■ **Activity**
In your reply, write out the records exactly, each line intact.

++++ Data ++++

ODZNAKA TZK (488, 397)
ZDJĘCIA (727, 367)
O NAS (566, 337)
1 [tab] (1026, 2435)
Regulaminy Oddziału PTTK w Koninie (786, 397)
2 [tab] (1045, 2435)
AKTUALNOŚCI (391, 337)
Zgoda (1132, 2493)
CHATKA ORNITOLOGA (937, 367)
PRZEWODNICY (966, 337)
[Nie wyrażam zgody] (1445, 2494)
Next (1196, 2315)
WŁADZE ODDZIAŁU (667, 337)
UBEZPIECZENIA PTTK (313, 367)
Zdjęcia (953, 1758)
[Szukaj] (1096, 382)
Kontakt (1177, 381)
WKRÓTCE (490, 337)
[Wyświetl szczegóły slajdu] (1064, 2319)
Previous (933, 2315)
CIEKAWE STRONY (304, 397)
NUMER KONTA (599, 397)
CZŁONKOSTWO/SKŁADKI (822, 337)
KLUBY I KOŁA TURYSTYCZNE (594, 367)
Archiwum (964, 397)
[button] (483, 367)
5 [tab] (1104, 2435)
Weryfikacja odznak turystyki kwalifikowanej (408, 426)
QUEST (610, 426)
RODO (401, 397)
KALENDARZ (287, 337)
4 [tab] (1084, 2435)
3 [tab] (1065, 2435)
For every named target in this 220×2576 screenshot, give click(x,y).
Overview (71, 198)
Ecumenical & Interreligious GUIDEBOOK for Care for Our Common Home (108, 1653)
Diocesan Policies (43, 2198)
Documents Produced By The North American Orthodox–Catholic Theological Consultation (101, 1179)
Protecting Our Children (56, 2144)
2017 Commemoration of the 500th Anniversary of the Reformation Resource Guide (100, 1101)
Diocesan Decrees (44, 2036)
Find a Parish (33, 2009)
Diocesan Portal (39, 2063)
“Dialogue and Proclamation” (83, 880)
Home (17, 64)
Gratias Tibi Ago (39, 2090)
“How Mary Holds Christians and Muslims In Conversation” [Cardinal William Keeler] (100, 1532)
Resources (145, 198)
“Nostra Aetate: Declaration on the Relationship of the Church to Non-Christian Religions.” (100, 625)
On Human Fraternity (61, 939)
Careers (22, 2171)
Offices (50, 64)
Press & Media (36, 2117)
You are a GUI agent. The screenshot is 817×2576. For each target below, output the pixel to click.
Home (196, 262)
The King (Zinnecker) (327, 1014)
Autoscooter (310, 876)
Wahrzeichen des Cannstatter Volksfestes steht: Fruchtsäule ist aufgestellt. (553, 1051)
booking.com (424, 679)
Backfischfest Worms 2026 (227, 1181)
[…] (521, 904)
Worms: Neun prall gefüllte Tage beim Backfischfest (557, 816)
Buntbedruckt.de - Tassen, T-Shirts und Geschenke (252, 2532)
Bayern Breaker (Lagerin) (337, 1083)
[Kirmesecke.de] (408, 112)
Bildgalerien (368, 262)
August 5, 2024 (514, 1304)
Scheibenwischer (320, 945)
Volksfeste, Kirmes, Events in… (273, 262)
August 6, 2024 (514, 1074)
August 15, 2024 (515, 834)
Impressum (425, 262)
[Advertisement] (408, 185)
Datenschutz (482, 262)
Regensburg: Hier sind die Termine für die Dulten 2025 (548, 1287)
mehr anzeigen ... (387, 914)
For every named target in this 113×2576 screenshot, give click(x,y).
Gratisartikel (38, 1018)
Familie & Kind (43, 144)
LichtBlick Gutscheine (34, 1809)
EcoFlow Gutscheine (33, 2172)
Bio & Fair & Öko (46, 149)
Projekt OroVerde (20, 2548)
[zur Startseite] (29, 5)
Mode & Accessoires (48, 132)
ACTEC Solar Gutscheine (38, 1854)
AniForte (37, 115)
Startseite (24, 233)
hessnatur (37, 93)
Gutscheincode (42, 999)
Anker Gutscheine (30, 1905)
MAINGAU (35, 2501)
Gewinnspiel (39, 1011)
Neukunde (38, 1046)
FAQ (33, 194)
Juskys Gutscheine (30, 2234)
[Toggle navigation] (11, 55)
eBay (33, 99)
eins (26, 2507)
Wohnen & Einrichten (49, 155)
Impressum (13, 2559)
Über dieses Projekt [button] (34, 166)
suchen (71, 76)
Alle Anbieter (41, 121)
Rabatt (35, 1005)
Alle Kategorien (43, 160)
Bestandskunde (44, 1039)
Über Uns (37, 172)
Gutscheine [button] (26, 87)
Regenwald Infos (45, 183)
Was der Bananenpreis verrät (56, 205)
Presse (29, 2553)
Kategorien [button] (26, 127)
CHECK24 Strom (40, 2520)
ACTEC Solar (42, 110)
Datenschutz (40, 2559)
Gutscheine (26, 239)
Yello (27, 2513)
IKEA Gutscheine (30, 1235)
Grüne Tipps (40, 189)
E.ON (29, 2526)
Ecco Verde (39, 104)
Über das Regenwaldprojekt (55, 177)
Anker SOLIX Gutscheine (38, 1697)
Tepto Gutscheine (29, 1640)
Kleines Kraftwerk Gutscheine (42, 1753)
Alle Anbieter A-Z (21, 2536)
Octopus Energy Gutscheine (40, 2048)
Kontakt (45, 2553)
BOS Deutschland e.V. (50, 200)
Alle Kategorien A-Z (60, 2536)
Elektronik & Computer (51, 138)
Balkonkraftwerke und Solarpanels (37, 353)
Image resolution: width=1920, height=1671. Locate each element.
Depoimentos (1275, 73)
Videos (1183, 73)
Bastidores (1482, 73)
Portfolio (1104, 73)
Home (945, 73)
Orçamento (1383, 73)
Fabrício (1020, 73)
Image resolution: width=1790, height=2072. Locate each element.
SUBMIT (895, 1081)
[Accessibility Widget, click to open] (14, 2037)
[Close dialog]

++++

■ **Final answer**
ODZNAKA TZK (488, 397)
ZDJĘCIA (727, 367)
O NAS (566, 337)
1 [tab] (1026, 2435)
Regulaminy Oddziału PTTK w Koninie (786, 397)
2 [tab] (1045, 2435)
AKTUALNOŚCI (391, 337)
Zgoda (1132, 2493)
CHATKA ORNITOLOGA (937, 367)
PRZEWODNICY (966, 337)
[Nie wyrażam zgody] (1445, 2494)
Next (1196, 2315)
WŁADZE ODDZIAŁU (667, 337)
UBEZPIECZENIA PTTK (313, 367)
Zdjęcia (953, 1758)
[Szukaj] (1096, 382)
Kontakt (1177, 381)
WKRÓTCE (490, 337)
[Wyświetl szczegóły slajdu] (1064, 2319)
Previous (933, 2315)
CIEKAWE STRONY (304, 397)
NUMER KONTA (599, 397)
CZŁONKOSTWO/SKŁADKI (822, 337)
KLUBY I KOŁA TURYSTYCZNE (594, 367)
Archiwum (964, 397)
[button] (483, 367)
5 [tab] (1104, 2435)
Weryfikacja odznak turystyki kwalifikowanej (408, 426)
QUEST (610, 426)
RODO (401, 397)
KALENDARZ (287, 337)
4 [tab] (1084, 2435)
3 [tab] (1065, 2435)
For every named target in this 220×2576 screenshot, give click(x,y).
Overview (71, 198)
Ecumenical & Interreligious GUIDEBOOK for Care for Our Common Home (108, 1653)
Diocesan Policies (43, 2198)
Documents Produced By The North American Orthodox–Catholic Theological Consultation (101, 1179)
Protecting Our Children (56, 2144)
2017 Commemoration of the 500th Anniversary of the Reformation Resource Guide (100, 1101)
Diocesan Decrees (44, 2036)
Find a Parish (33, 2009)
Diocesan Portal (39, 2063)
“Dialogue and Proclamation” (83, 880)
Home (17, 64)
Gratias Tibi Ago (39, 2090)
“How Mary Holds Christians and Muslims In Conversation” [Cardinal William Keeler] (100, 1532)
Resources (145, 198)
“Nostra Aetate: Declaration on the Relationship of the Church to Non-Christian Religions.” (100, 625)
On Human Fraternity (61, 939)
Careers (22, 2171)
Offices (50, 64)
Press & Media (36, 2117)
You are a GUI agent. The screenshot is 817×2576. For each target below, output the pixel to click.
Home (196, 262)
The King (Zinnecker) (327, 1014)
Autoscooter (310, 876)
Wahrzeichen des Cannstatter Volksfestes steht: Fruchtsäule ist aufgestellt. (553, 1051)
booking.com (424, 679)
Backfischfest Worms 2026 (227, 1181)
[…] (521, 904)
Worms: Neun prall gefüllte Tage beim Backfischfest (557, 816)
Buntbedruckt.de - Tassen, T-Shirts und Geschenke (252, 2532)
Bayern Breaker (Lagerin) (337, 1083)
[Kirmesecke.de] (408, 112)
Bildgalerien (368, 262)
August 5, 2024 (514, 1304)
Scheibenwischer (320, 945)
Volksfeste, Kirmes, Events in… (273, 262)
August 6, 2024 (514, 1074)
August 15, 2024 (515, 834)
Impressum (425, 262)
[Advertisement] (408, 185)
Datenschutz (482, 262)
Regensburg: Hier sind die Termine für die Dulten 2025 (548, 1287)
mehr anzeigen ... (387, 914)
For every named target in this 113×2576 screenshot, give click(x,y).
Gratisartikel (38, 1018)
Familie & Kind (43, 144)
LichtBlick Gutscheine (34, 1809)
EcoFlow Gutscheine (33, 2172)
Bio & Fair & Öko (46, 149)
Projekt OroVerde (20, 2548)
[zur Startseite] (29, 5)
Mode & Accessoires (48, 132)
ACTEC Solar Gutscheine (38, 1854)
AniForte (37, 115)
Startseite (24, 233)
hessnatur (37, 93)
Gutscheincode (42, 999)
Anker Gutscheine (30, 1905)
MAINGAU (35, 2501)
Gewinnspiel (39, 1011)
Neukunde (38, 1046)
FAQ (33, 194)
Juskys Gutscheine (30, 2234)
[Toggle navigation] (11, 55)
eBay (33, 99)
eins (26, 2507)
Wohnen & Einrichten (49, 155)
Impressum (13, 2559)
Über dieses Projekt [button] (34, 166)
suchen (71, 76)
Alle Anbieter (41, 121)
Rabatt (35, 1005)
Alle Kategorien (43, 160)
Bestandskunde (44, 1039)
Über Uns (37, 172)
Gutscheine [button] (26, 87)
Regenwald Infos (45, 183)
Was der Bananenpreis verrät (56, 205)
Presse (29, 2553)
Kategorien [button] (26, 127)
CHECK24 Strom (40, 2520)
ACTEC Solar (42, 110)
Datenschutz (40, 2559)
Gutscheine (26, 239)
Yello (27, 2513)
IKEA Gutscheine (30, 1235)
Grüne Tipps (40, 189)
E.ON (29, 2526)
Ecco Verde (39, 104)
Über das Regenwaldprojekt (55, 177)
Anker SOLIX Gutscheine (38, 1697)
Tepto Gutscheine (29, 1640)
Kleines Kraftwerk Gutscheine (42, 1753)
Alle Anbieter A-Z (21, 2536)
Octopus Energy Gutscheine (40, 2048)
Kontakt (45, 2553)
BOS Deutschland e.V. (50, 200)
Alle Kategorien A-Z (60, 2536)
Elektronik & Computer (51, 138)
Balkonkraftwerke und Solarpanels (37, 353)
Image resolution: width=1920, height=1671. Locate each element.
Depoimentos (1275, 73)
Videos (1183, 73)
Bastidores (1482, 73)
Portfolio (1104, 73)
Home (945, 73)
Orçamento (1383, 73)
Fabrício (1020, 73)
Image resolution: width=1790, height=2072. Locate each element.
SUBMIT (895, 1081)
[Accessibility Widget, click to open] (14, 2037)
[Close dialog]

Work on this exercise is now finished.